Artificial Intelligence and Sexual Wellness: The Future is Looking (And Feeling) Good

Artificial Intelligence and Sexual Wellness: The Future is Looking (And Feeling) Good

What does artificial intelligence have to do with sex? No, it’s not a set up for a dirty joke. It’s actually a question we recently asked the man in charge of tech at the world’s largest sexual wellness company.

When you think of technology and innovation while talking about sexual wellness devices (the term we prefer to use for ‘sex toys’), it’s likely you think of the speeds of a vibrator, or an app that controls something you use in the bedroom. But it goes much deeper than that. And the possibilities of where it can go in the future, thanks to tech such as artificial intelligence (AI), are as mind-blowing as an orgasm (at least for tech nerds like us).
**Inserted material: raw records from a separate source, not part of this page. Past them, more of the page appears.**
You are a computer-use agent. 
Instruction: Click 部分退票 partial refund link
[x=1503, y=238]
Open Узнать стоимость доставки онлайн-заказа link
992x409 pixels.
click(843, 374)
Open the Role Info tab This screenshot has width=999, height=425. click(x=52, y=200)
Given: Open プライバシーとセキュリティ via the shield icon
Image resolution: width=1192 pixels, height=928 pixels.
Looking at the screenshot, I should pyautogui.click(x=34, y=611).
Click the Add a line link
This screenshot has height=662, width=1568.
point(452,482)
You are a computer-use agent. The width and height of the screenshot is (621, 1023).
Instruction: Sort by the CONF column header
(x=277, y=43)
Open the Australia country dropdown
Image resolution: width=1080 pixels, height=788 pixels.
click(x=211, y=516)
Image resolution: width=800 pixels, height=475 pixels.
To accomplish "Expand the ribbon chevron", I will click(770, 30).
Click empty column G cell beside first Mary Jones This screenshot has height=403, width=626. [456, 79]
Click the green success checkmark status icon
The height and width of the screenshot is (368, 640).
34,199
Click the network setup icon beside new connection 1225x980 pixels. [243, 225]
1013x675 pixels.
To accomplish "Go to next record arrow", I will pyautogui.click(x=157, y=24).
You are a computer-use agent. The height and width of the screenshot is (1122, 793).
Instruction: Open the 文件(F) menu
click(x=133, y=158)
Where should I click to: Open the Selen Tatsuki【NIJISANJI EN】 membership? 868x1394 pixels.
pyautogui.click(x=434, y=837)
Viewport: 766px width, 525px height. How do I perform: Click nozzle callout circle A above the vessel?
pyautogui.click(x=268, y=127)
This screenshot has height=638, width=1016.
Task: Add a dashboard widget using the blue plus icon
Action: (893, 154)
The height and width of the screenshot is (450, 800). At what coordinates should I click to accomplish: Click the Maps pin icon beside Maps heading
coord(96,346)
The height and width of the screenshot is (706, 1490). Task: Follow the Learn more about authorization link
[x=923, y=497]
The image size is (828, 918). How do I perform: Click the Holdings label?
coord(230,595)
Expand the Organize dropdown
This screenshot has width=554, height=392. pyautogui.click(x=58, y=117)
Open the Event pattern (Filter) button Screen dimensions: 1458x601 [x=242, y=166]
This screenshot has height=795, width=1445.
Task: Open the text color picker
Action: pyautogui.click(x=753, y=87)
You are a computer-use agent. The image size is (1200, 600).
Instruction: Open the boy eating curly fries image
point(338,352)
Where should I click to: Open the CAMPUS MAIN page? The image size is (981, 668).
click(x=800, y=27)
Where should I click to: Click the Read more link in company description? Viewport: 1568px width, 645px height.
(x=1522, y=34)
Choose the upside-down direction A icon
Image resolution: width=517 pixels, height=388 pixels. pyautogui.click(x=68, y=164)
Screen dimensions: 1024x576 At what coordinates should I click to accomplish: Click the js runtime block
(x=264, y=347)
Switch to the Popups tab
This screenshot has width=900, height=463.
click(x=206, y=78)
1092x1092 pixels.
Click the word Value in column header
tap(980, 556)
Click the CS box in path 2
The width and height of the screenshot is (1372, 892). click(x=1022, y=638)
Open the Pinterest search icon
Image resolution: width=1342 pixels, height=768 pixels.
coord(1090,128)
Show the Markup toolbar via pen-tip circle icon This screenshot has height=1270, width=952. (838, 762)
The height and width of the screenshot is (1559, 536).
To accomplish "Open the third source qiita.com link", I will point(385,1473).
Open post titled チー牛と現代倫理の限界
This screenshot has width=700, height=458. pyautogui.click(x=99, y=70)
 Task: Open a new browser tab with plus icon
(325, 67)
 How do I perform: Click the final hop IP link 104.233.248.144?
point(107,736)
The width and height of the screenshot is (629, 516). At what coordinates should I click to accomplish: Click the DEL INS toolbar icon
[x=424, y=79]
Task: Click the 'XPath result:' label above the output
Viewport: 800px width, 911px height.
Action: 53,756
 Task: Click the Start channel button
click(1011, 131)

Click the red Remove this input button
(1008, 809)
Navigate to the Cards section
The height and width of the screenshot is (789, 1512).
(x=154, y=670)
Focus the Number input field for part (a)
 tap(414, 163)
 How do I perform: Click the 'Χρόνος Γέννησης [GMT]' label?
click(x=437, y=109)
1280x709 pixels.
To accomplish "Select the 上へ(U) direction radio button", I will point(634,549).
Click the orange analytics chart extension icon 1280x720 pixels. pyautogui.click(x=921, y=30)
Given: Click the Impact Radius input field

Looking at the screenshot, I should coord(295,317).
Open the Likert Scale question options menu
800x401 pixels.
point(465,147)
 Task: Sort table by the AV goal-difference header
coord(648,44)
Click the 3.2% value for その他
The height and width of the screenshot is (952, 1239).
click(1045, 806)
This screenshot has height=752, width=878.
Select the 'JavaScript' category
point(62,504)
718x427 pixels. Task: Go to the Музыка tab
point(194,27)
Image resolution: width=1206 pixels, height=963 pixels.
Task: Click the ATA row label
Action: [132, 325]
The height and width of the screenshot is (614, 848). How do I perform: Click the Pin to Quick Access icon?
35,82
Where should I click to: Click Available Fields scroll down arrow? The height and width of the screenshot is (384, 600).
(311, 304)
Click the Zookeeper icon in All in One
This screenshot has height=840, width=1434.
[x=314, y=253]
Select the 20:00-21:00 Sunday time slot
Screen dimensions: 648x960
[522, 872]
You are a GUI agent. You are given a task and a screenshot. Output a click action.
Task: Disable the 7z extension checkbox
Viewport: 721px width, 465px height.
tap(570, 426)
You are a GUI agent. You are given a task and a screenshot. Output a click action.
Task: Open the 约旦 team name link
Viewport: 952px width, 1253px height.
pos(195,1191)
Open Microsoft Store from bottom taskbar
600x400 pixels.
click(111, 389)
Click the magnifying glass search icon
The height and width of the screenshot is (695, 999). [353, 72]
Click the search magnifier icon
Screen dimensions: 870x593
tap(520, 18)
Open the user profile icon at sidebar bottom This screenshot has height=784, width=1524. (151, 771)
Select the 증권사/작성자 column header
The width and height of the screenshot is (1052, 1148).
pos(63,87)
The Lovehoney Group is on a mission to promote sexual happiness and empowerment through design, innovation and research and development. And after chatting with The Lovehoney Group’s chief engineering and production officer Tobias Zegenhagen, it’s easy to see just how much tech is actually involved in the sexual wellness industry.

But what if it could go one step further? What if a device just knew what felt good? Enter AI.

AI and sexual wellness

Currently, the user or their partner is the one controlling certain buttons, either on the device or a remote control. But, what if the device could be the one controlling the device?

“Algorithms, AI sensing your responses, then using that data in order to intelligently drive the toy the way you want it,” Zegenhagen described of a future that isn’t all that far away. An AI controlling a toy based on your movements, reactions and learning from the previous data it’s pulled from you.

“You are getting information and you use that information intelligently in order to fulfil a user need.”

It’s pretty straight forward when it’s broken down like that.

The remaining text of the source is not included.